## [Data for the task]
________________________________________
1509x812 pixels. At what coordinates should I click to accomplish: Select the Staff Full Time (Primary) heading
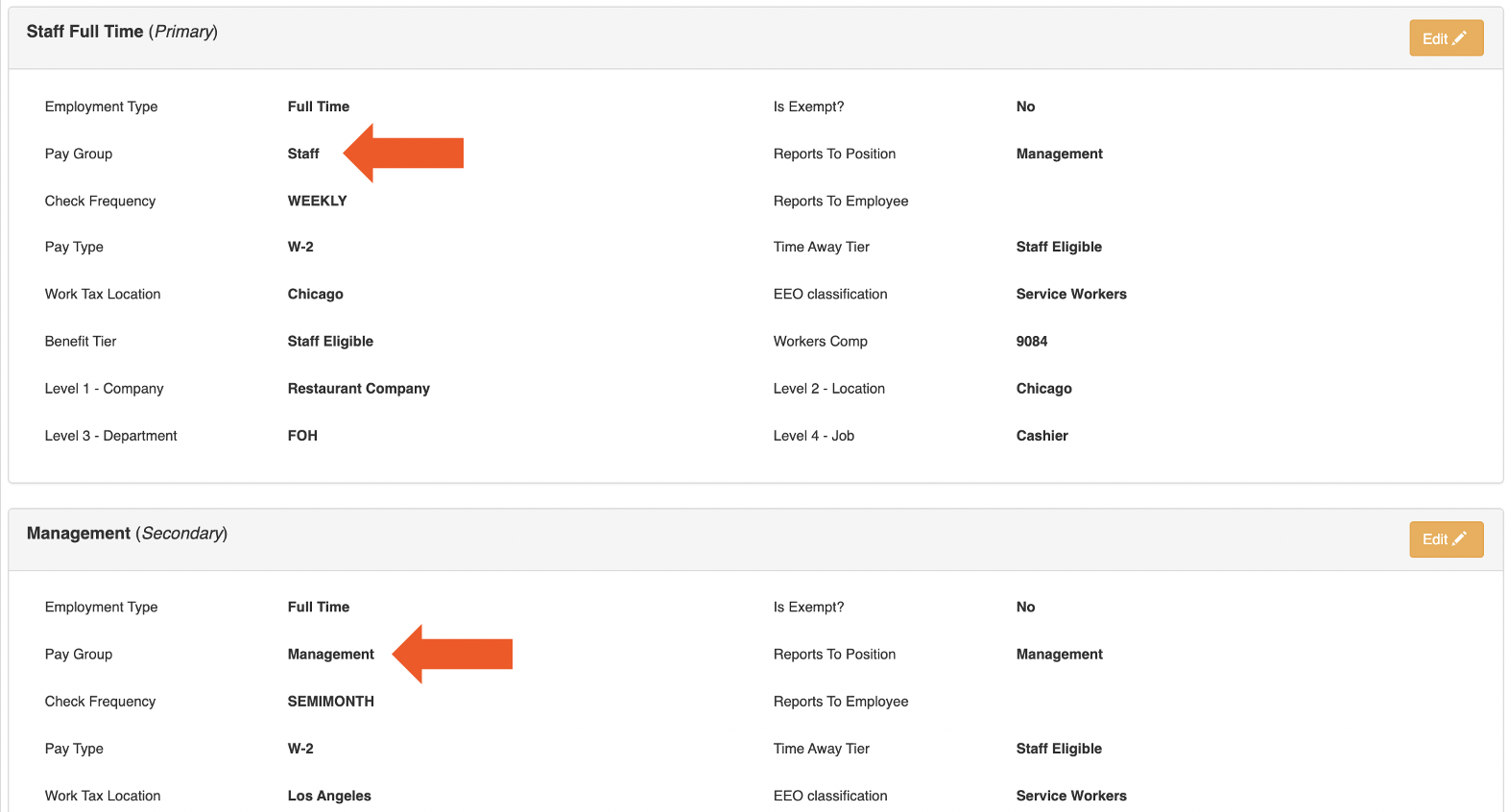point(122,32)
________________________________________
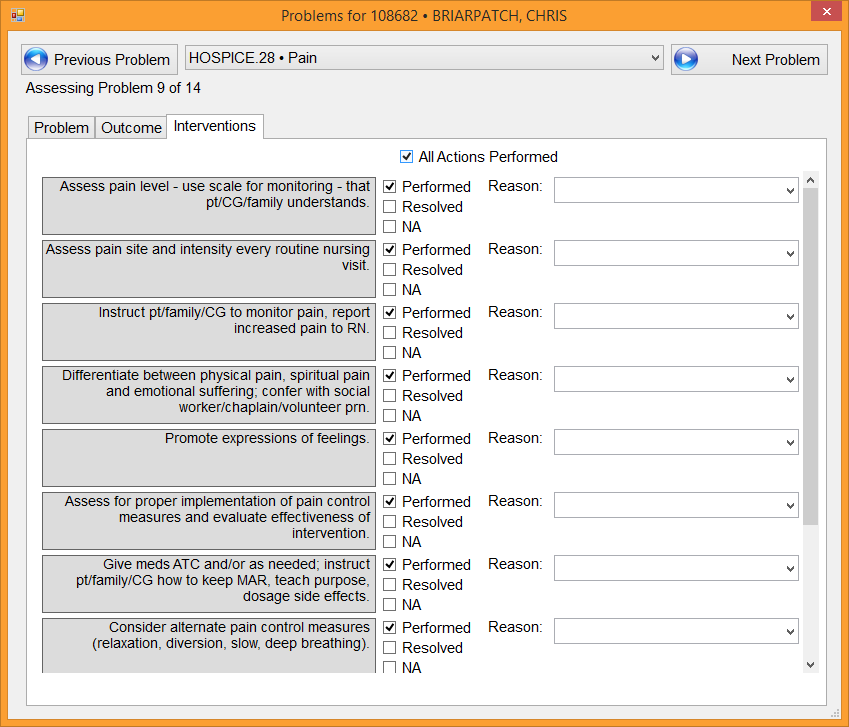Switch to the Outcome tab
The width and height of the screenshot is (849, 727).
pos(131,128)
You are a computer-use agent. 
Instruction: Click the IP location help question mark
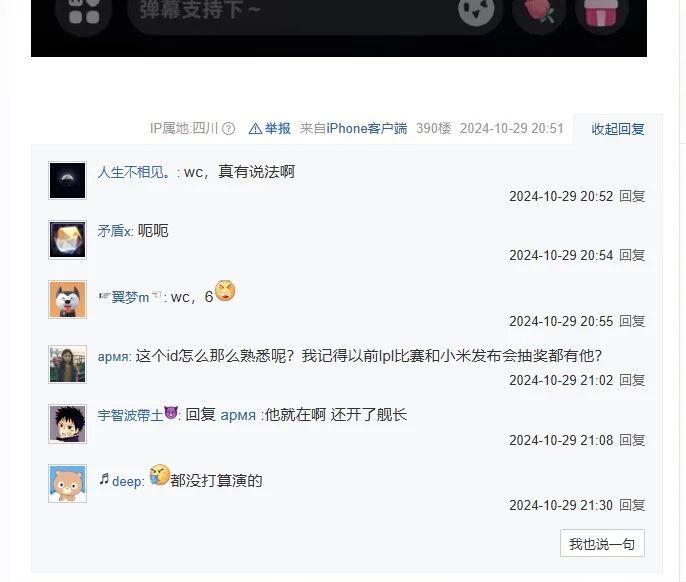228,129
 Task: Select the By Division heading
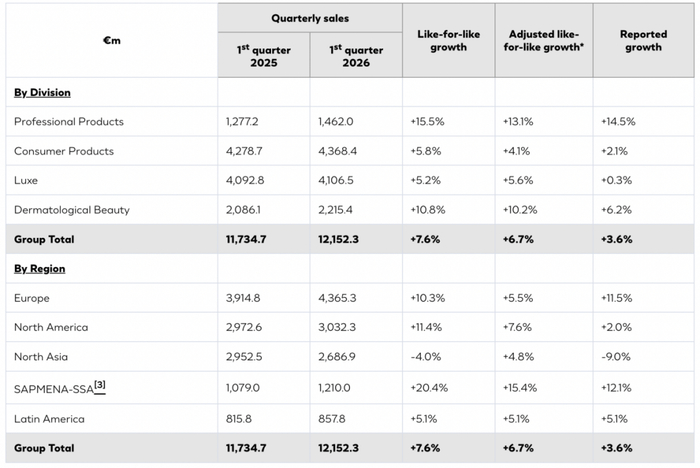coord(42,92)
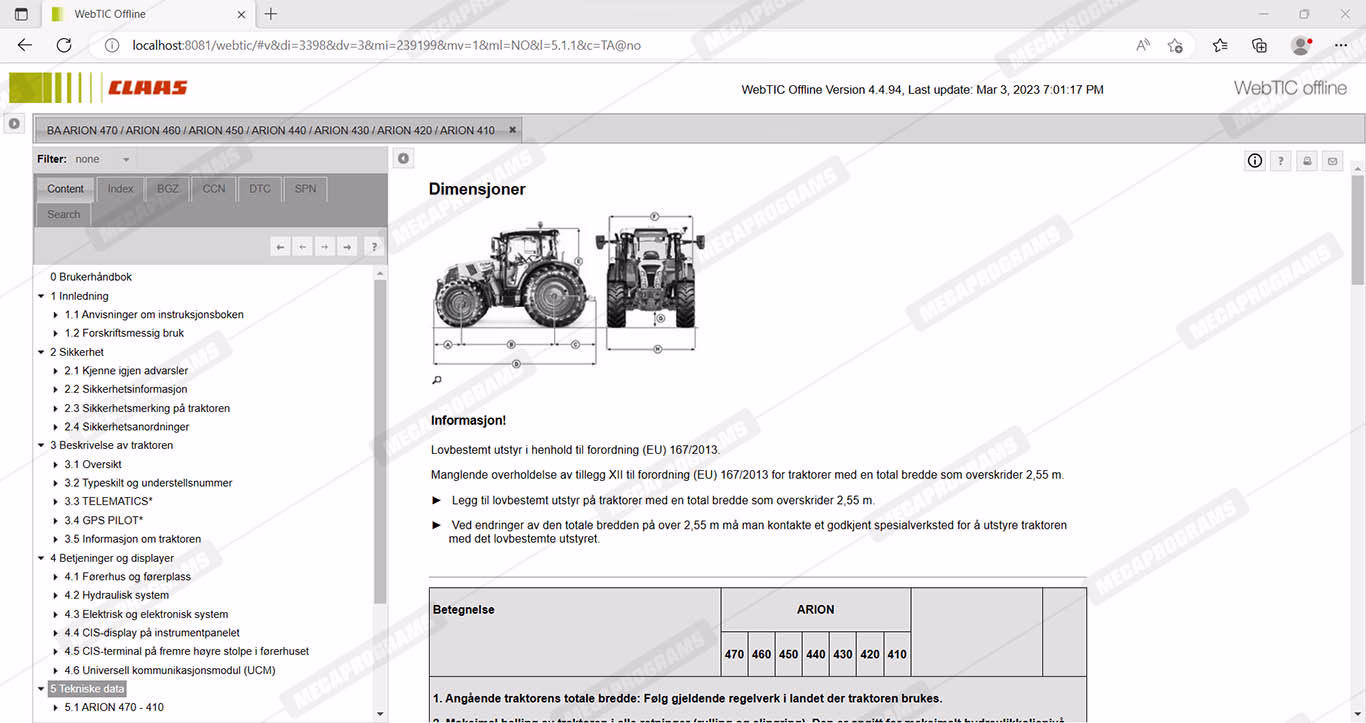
________________________________________
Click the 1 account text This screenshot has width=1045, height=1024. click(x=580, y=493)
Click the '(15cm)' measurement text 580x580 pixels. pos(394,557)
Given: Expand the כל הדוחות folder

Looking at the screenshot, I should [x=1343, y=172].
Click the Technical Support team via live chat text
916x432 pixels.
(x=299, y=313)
________________________________________
## [Exercise directions]
Copy each line of the listing that includes "text".

## [Task response]
Click the 1 account text This screenshot has width=1045, height=1024. click(x=580, y=493)
Click the '(15cm)' measurement text 580x580 pixels. pos(394,557)
Click the Technical Support team via live chat text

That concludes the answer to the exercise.